In one case, an employee in the loan processing department noticed that a loan guarantor’s last name differed from the one on the credit report by just one letter. Further investigation revealed the applicant had also sent in fraudulent tax documentation.

“It was just one little thing that one person caught. You pull a single thread and the whole quilt just unravels. It literally saved us $100,000,” said Jim Ryan, Fundation’s head of originations operations.

Fundation’s bonus program is one example of how lenders are fighting fraud in online small-business lending.

While hardly widespread, fraud is becoming a growing concern among both fintechs, such as Fundation, and banks, which are increasingly building digital-lending platforms to meet small and medium-sized businesses’ demand for speedier loans.

Lenders say that fraud is easier to pull off on digital platforms than in physical locations, where loan officers are looking borrowers in the eye while examining identifying documents. The most skilled fraudsters have also spent the last few years hoarding personal information leaked in data breaches and stitching together fake identities that they then use to try to obtain loans.

David O’Connell, a senior analyst at Aite Group, said lenders are building online-lending platforms to “reduce friction,” but in doing so they have created more opportunities for fraudsters.

“When there is too much friction reduction in a process that involves putting capital at risk, there will be fraud,” he said.

In a recent survey conducted by Aite Group and the Small Business Financial Exchange, lenders said that they are seeing fraudsters employ a wide range of tactics to obtain loans, from pretending to be top decision-makers at nonexistent firms to tweaking financial statements.

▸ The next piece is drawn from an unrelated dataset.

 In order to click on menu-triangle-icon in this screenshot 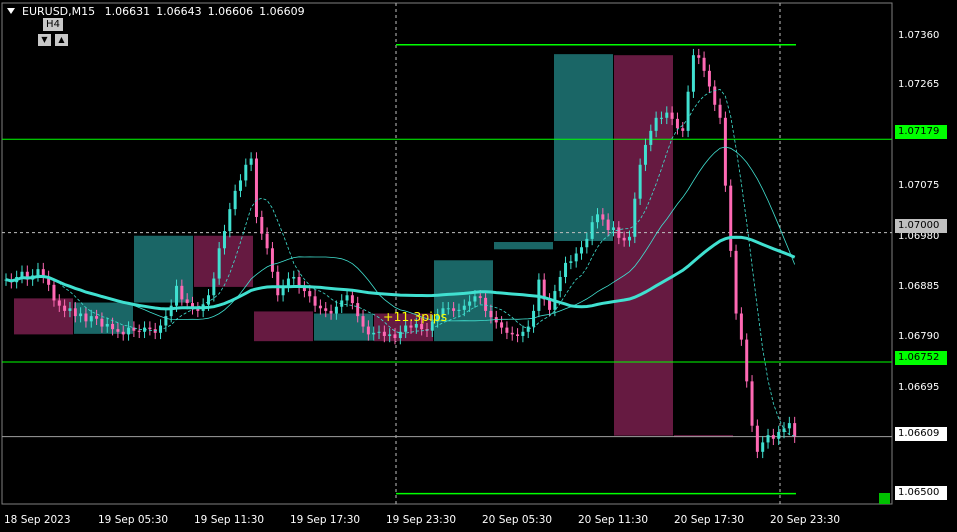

The biggest area of concern, they said, is with so-called synthetic identity fraud, a scheme in which thieves use bits of stolen information to create fake identities. Forty-four percent of lenders surveyed said that they have seen a rise in attempted synthetic identity fraud in the last year.

Jack Murphy, the head of business banking for Citizens Financial Group in Providence, R.I., named synthetic identity fraud and first-party fraud, in which a business owner or employee commits the fraud, as the two that concern him the most.

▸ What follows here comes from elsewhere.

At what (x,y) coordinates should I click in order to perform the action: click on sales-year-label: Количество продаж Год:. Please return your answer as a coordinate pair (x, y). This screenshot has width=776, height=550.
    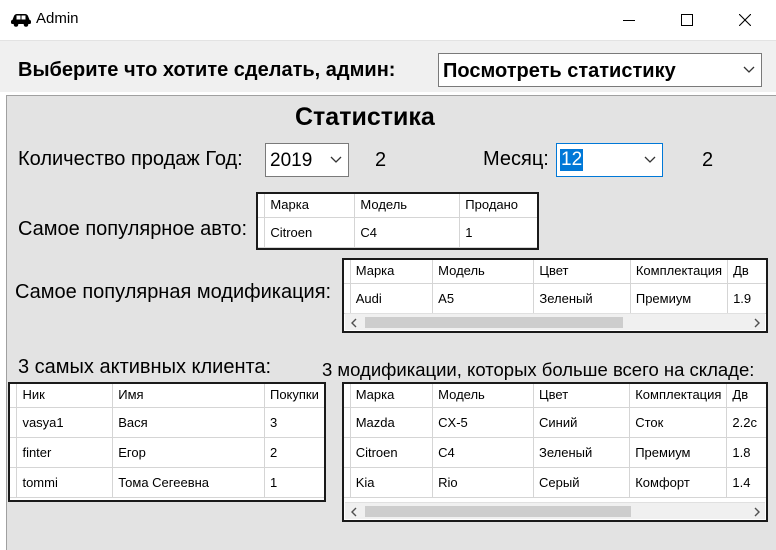
    Looking at the image, I should click on (130, 159).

One upside of rising fraud is that even when criminals get away with it, they still leave behind clues, which lenders can then use to inform their fraud prevention practices, O’Connell said. Indeed, 92% of respondents that have loan workout departments said those departments are sharing information about fraudsters’ tactics with lending departments.

All online lenders used sophisticated verification tools to try to confirm borrowers’ identity, but Dan O’Malley, the CEO of Numerated Growth Technologies, an online lending software startup, said more than 80% of the banks using Numerated’s platform still have an actual banker involved at some point before funding a loan.

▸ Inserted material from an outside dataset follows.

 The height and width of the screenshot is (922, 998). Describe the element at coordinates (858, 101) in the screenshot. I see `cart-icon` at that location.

In addition to verification tools it runs on each digital application, Citizens Financial Group sends a banker to physically verify every small business that applies, Murphy said. It may slow down the process a little bit, he said, but the bank still manages to close most of these loans within two to three days.

“We just feel it’s prudent to make sure we have eyes on the customer, eyes on the location, and if we give money to somebody we want to make sure they’re legitimate,” he said.